Although the key imagery for each religion varies somewhat, the purpose of the artwork remains the same. Artists of the past and present strive to create beautiful works of art that honor their beliefs, tell the story of their faith, and attract others’ attention to the power of their chosen religion. Some of the most beautiful buildings, paintings, sculptures, and objects were created on behalf of religion. Representations of a religious nature have been found as far back as Neolithic sculptures and have developed through the ages into a rich and complex art form. The secular artworks of the last few centuries pale in numbers and depth to the numerous amount of priceless and breathtaking art that has been produced for the sake of religion.
Cairo, Athens and Rome
Ancient Egyptian craftsmen erected enormous temples to their gods, creating sculptures with a hybrid of human and animal characteristics.
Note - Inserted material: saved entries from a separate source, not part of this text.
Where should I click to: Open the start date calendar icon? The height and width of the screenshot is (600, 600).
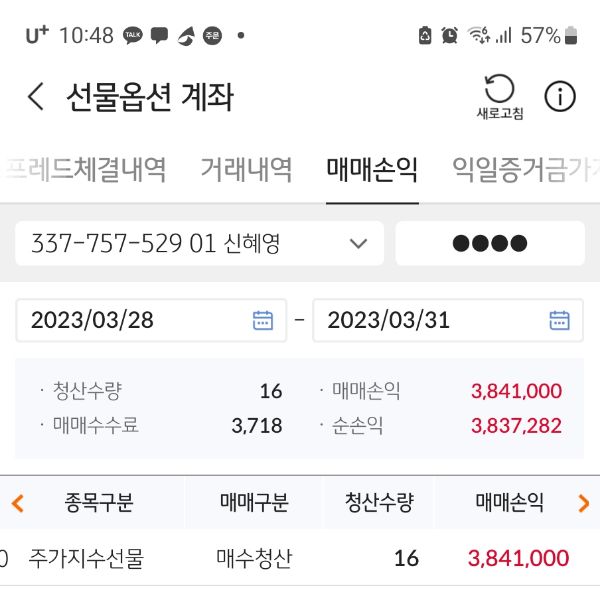(263, 320)
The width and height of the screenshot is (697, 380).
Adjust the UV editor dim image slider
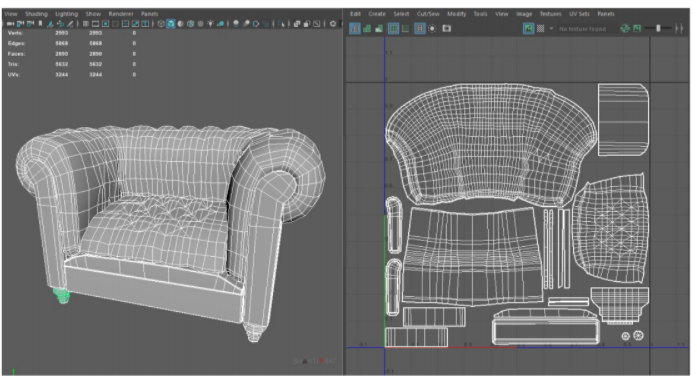pyautogui.click(x=658, y=28)
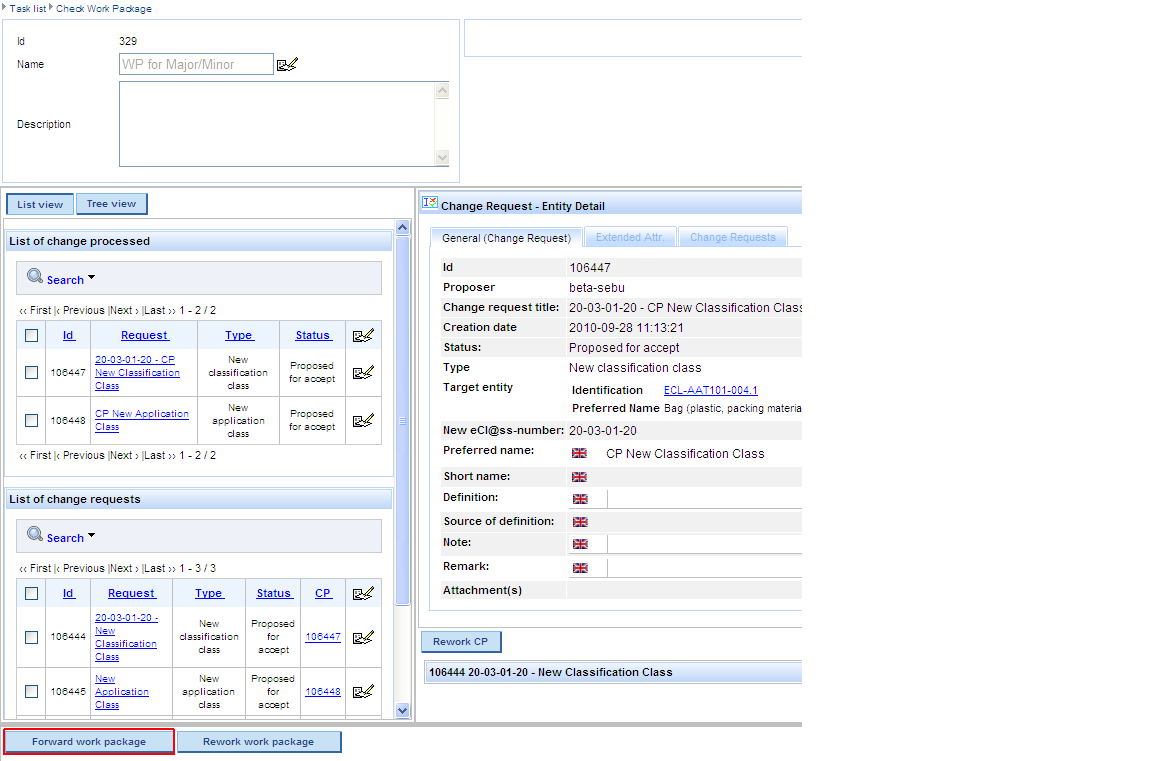The width and height of the screenshot is (1172, 761).
Task: Click edit icon for change row 106448
Action: point(363,421)
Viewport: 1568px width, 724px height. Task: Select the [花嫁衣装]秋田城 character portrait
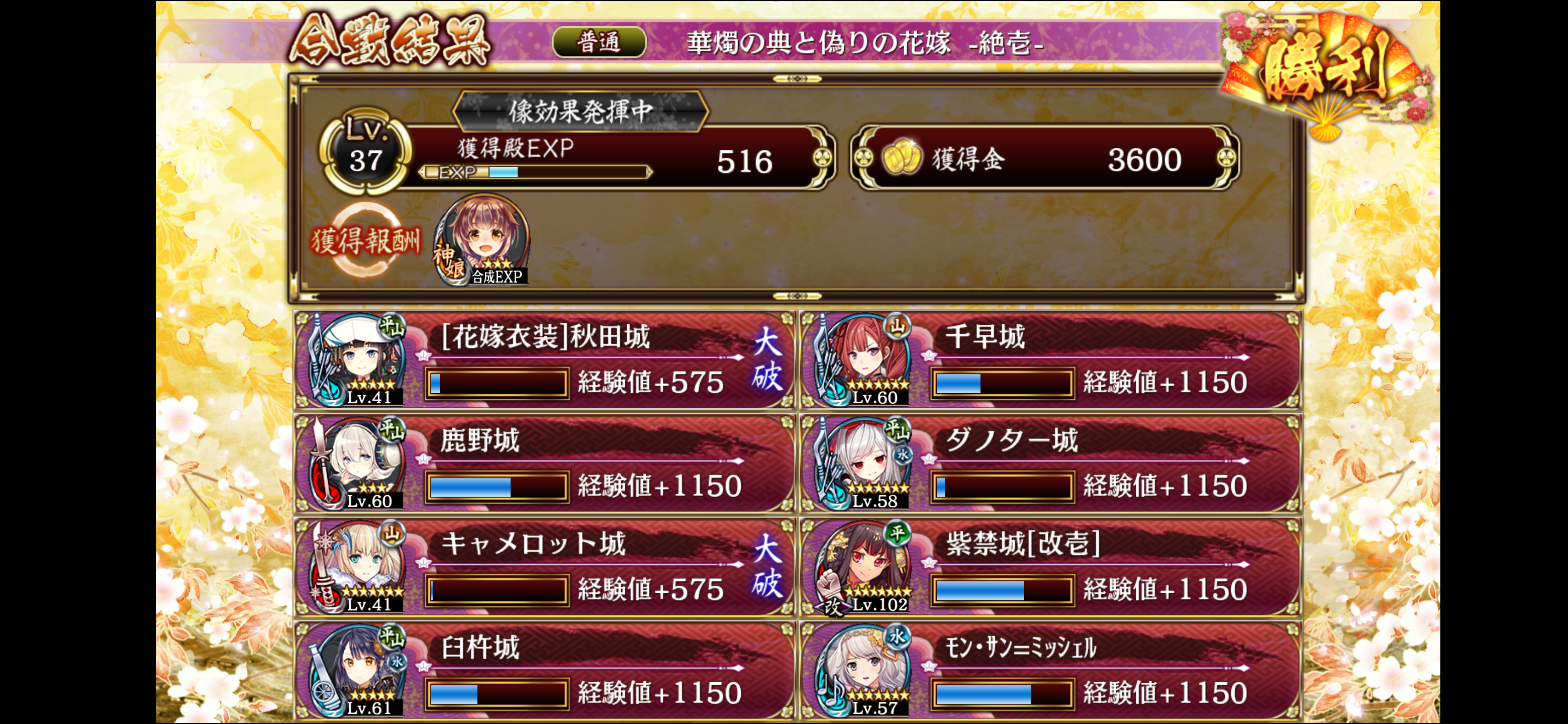[x=357, y=359]
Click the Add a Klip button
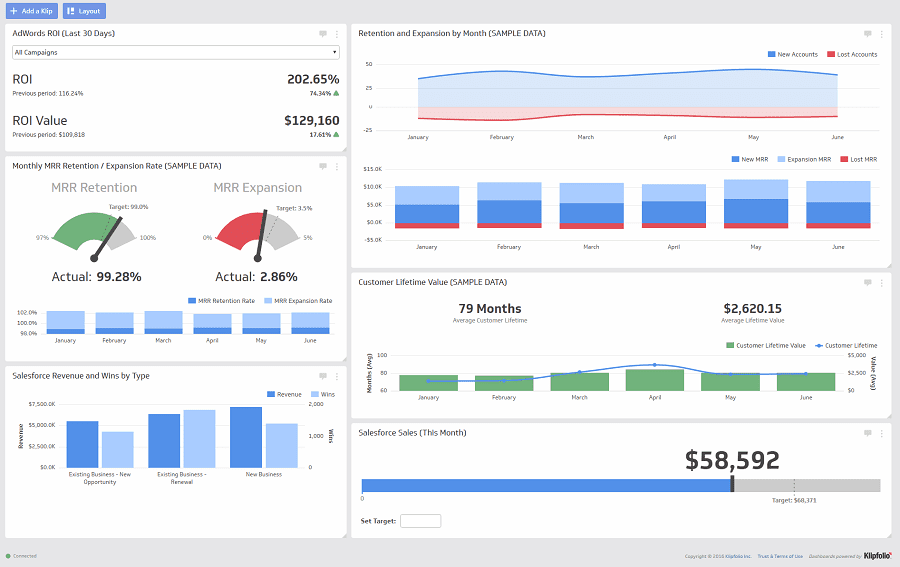This screenshot has height=567, width=900. 32,11
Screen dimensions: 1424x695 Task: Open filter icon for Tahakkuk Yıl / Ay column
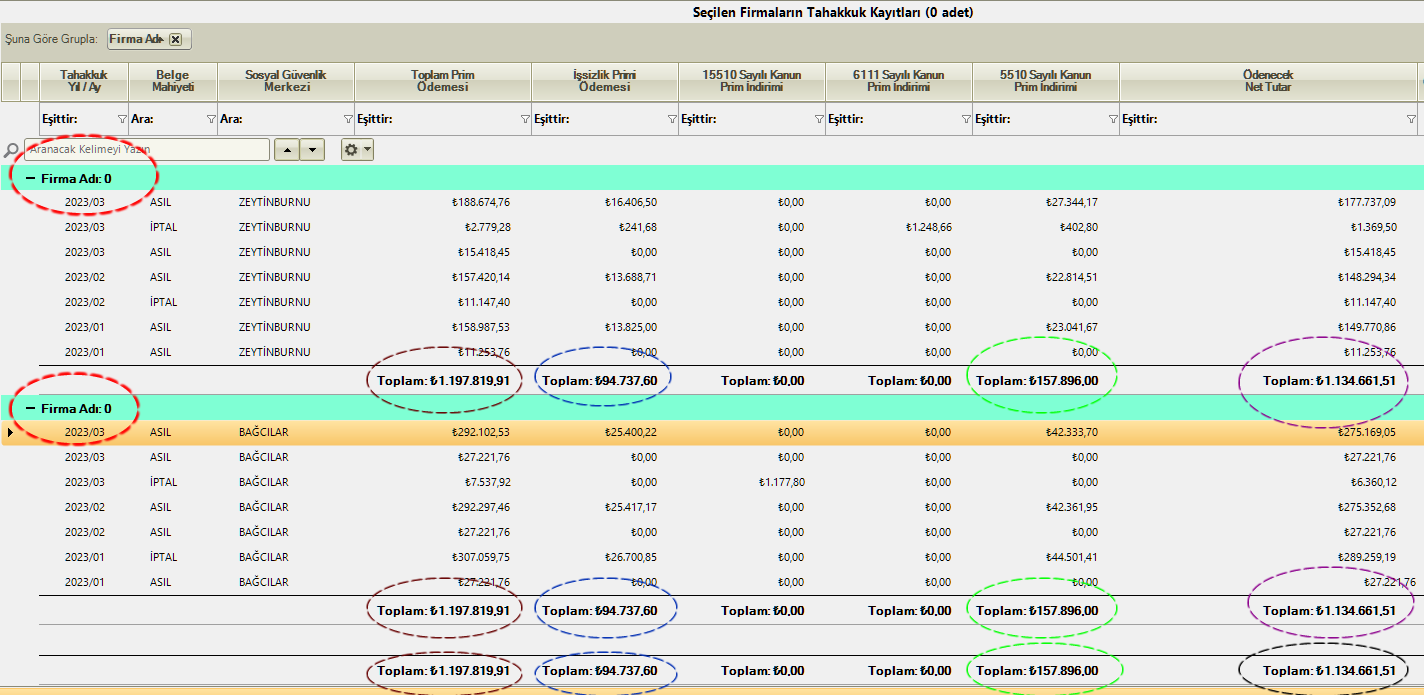(122, 119)
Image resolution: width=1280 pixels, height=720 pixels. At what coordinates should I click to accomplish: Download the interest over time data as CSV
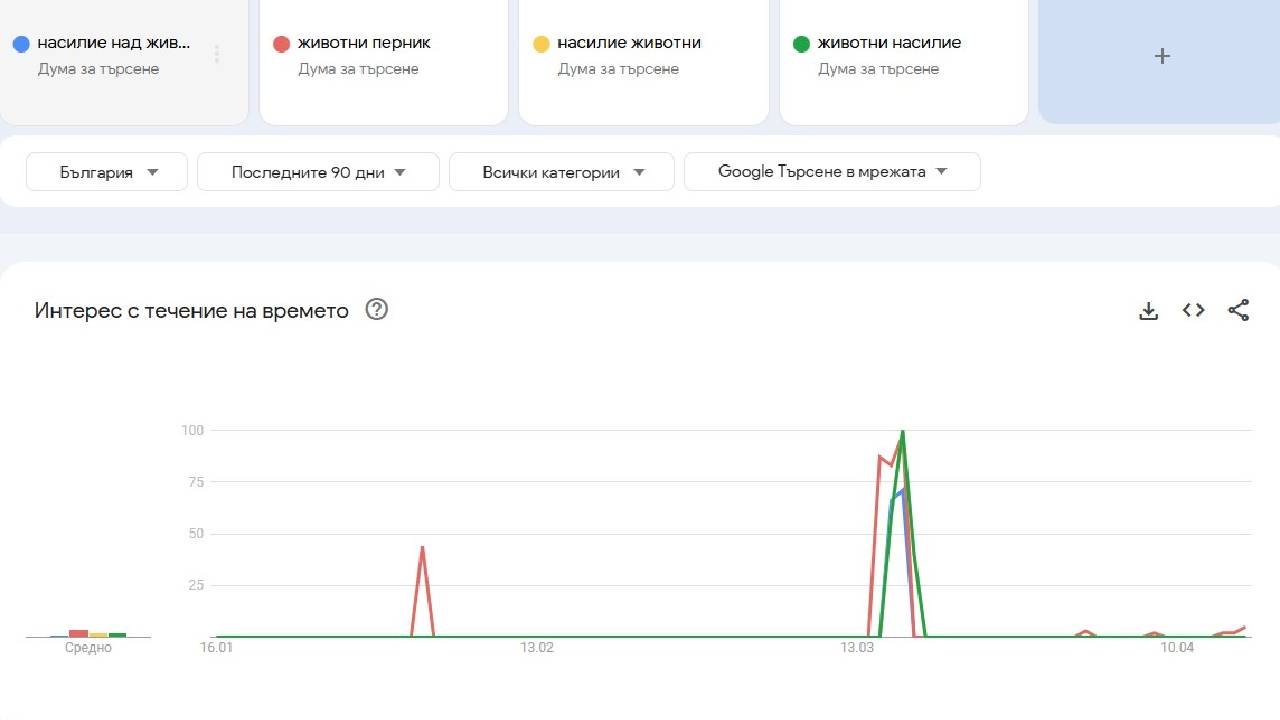[x=1148, y=310]
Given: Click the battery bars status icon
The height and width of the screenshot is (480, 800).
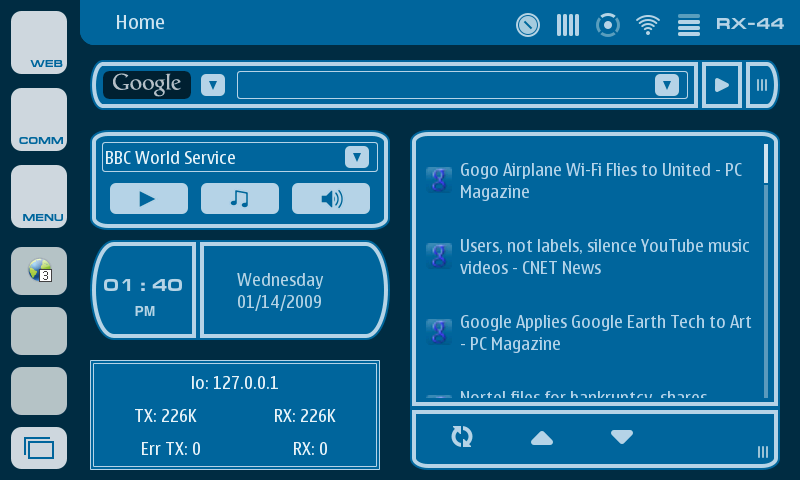Looking at the screenshot, I should 568,24.
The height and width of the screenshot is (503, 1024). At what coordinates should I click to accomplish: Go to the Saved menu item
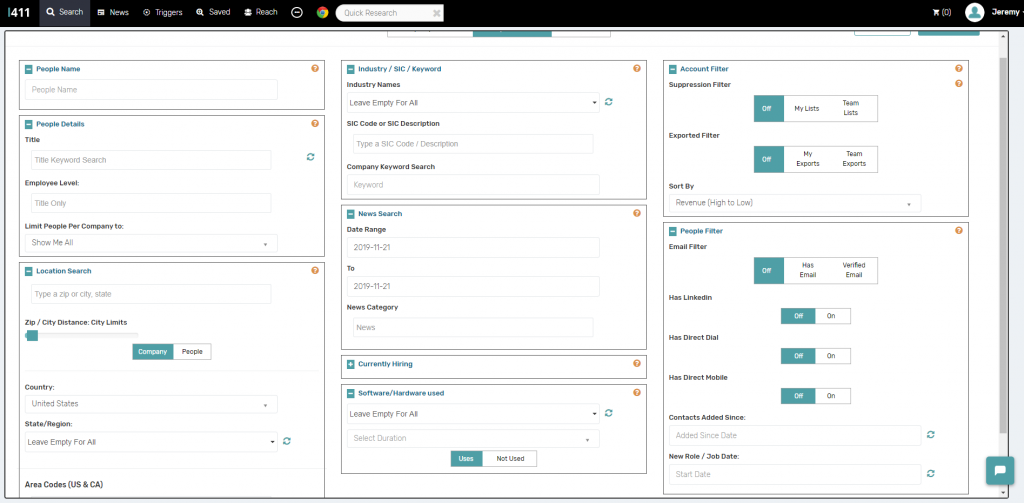click(213, 12)
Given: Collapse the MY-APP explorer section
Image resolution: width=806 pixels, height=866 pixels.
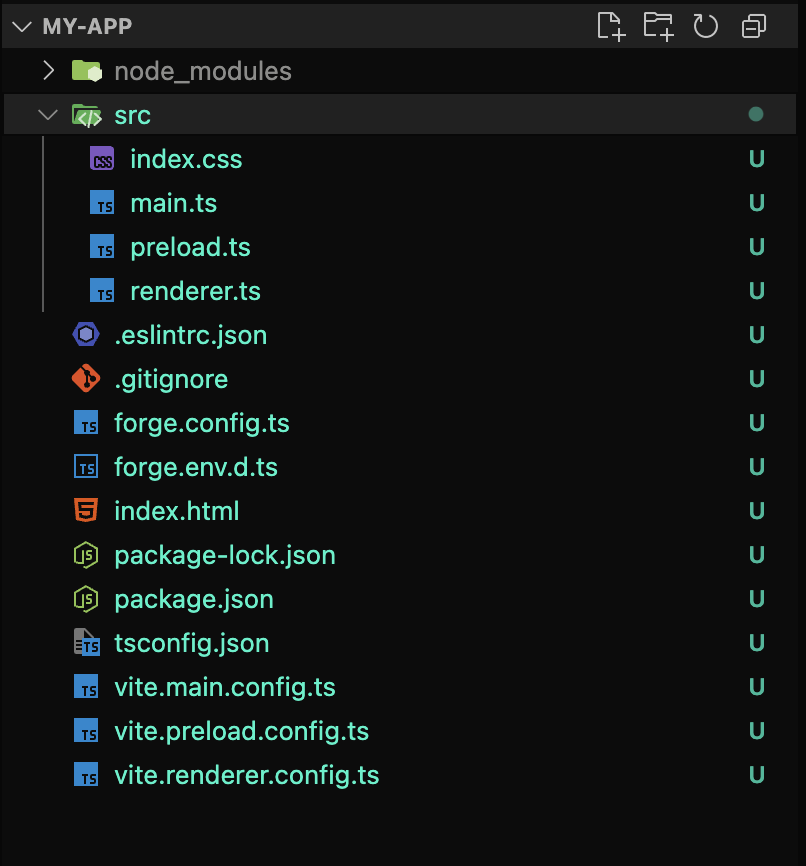Looking at the screenshot, I should pyautogui.click(x=22, y=26).
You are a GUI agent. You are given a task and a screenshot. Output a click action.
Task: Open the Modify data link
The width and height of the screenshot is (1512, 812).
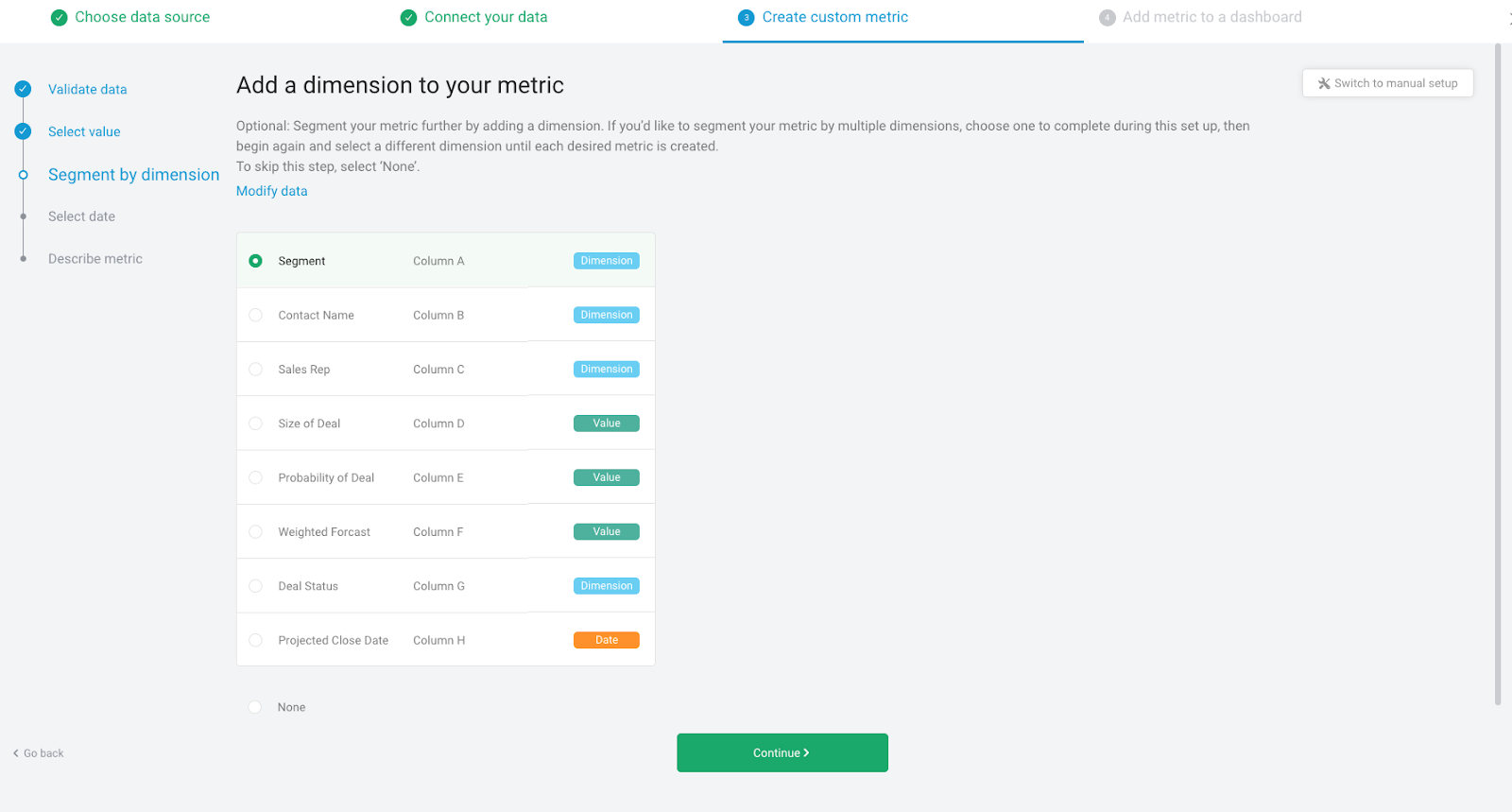[271, 191]
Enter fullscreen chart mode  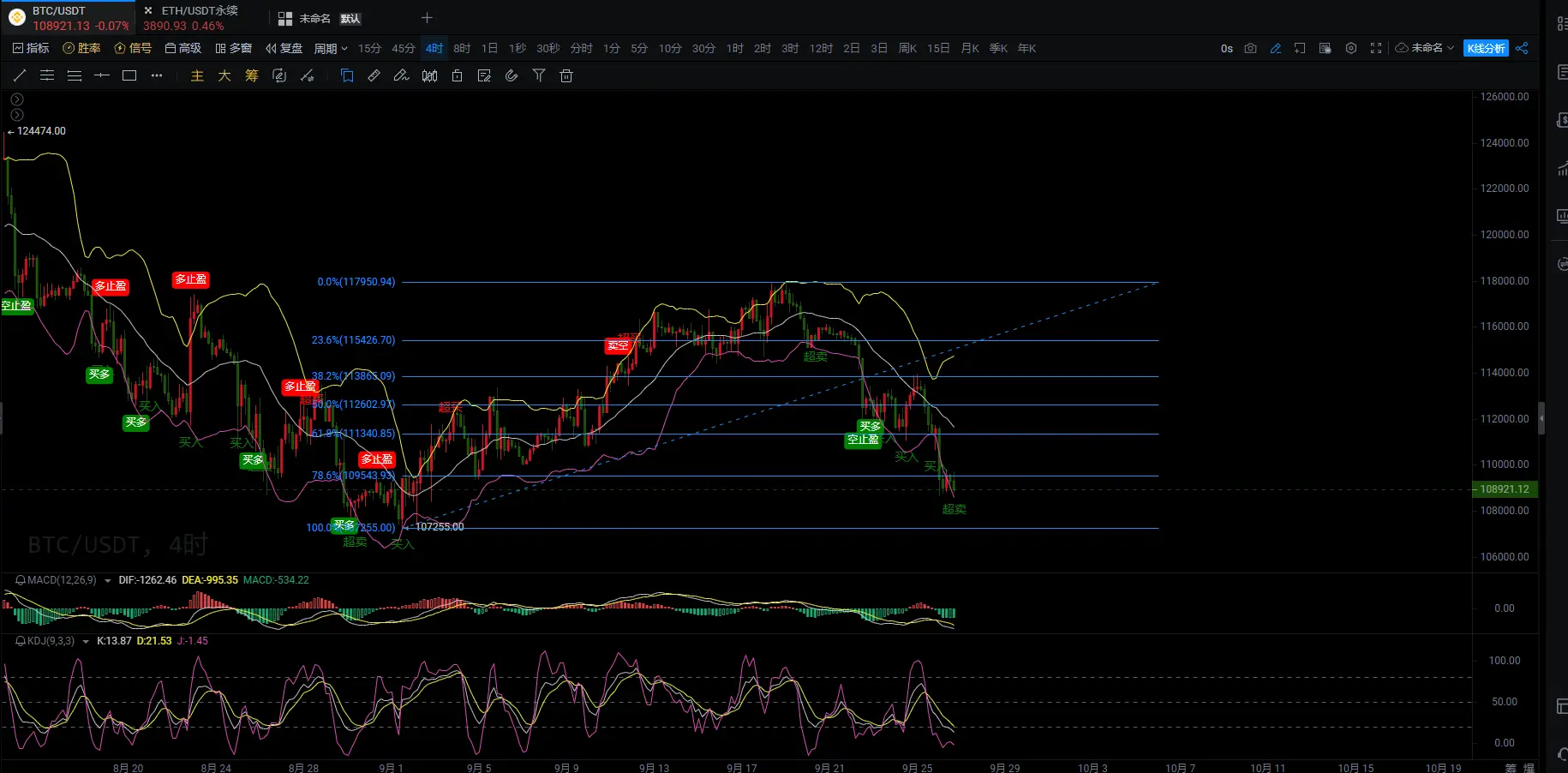[1376, 49]
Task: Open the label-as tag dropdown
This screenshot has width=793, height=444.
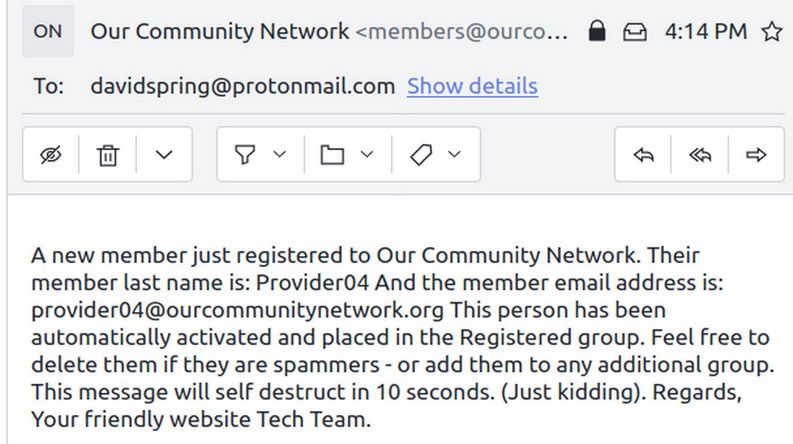Action: click(436, 154)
The Greeks and Romans, similarly, constructed large places of worship populated by countless statues adorned with precious stones and metals. Roman families had cabinets in their home decorated with terra cotta figures representing their ancestors and streets were adorned with religiously oriented talisman. This “pagan” religious art produced enormous buildings and delicate statues and reliefs that last to this day in cities such as Cairo, Athens and Rome.
Christianity & Judaica
The art of the Christian era is most strongly represented because it is an era that persists to this day. Beautiful churches of every style have been erected in the two millennia since its conception, a religion that has its spiritual and artistic roots in the Jewish faith. Christian paintings and sculptures of every style fill the world’s most prominent galleries. Christian art and themes were the key output of the vast majority of the western artists referred to as “Old Masters.” The Catholic Church of the Early Modern Era was the central employer of artists, and royal families also took advantage of artists not only to preserve their likeness but also to decorate their chapels and cathedrals.
Islamic art is unique for its general aversion to representing the human form. Islam places central importance on the message contained within the Quran, a message to be read and understood in its original Classical Arabic form. The centrality of the word means that Islamic artists took up the beautiful art of calligraphy, an art form that persists to this day. Mosques all over the world are adorned in unique and compelling Arabic calligraphy that conveys some of the most profound messages of the Islamic faith.
Religious art was the only option for many generations of artists up until the Renaissance, and in an effort to adapt to this they injected their own unique style and personality into representing the religious themes. Religious motifs persist in artwork today and will never disappear, but in the west religious artwork reached its peak during the age of “Old Masters.”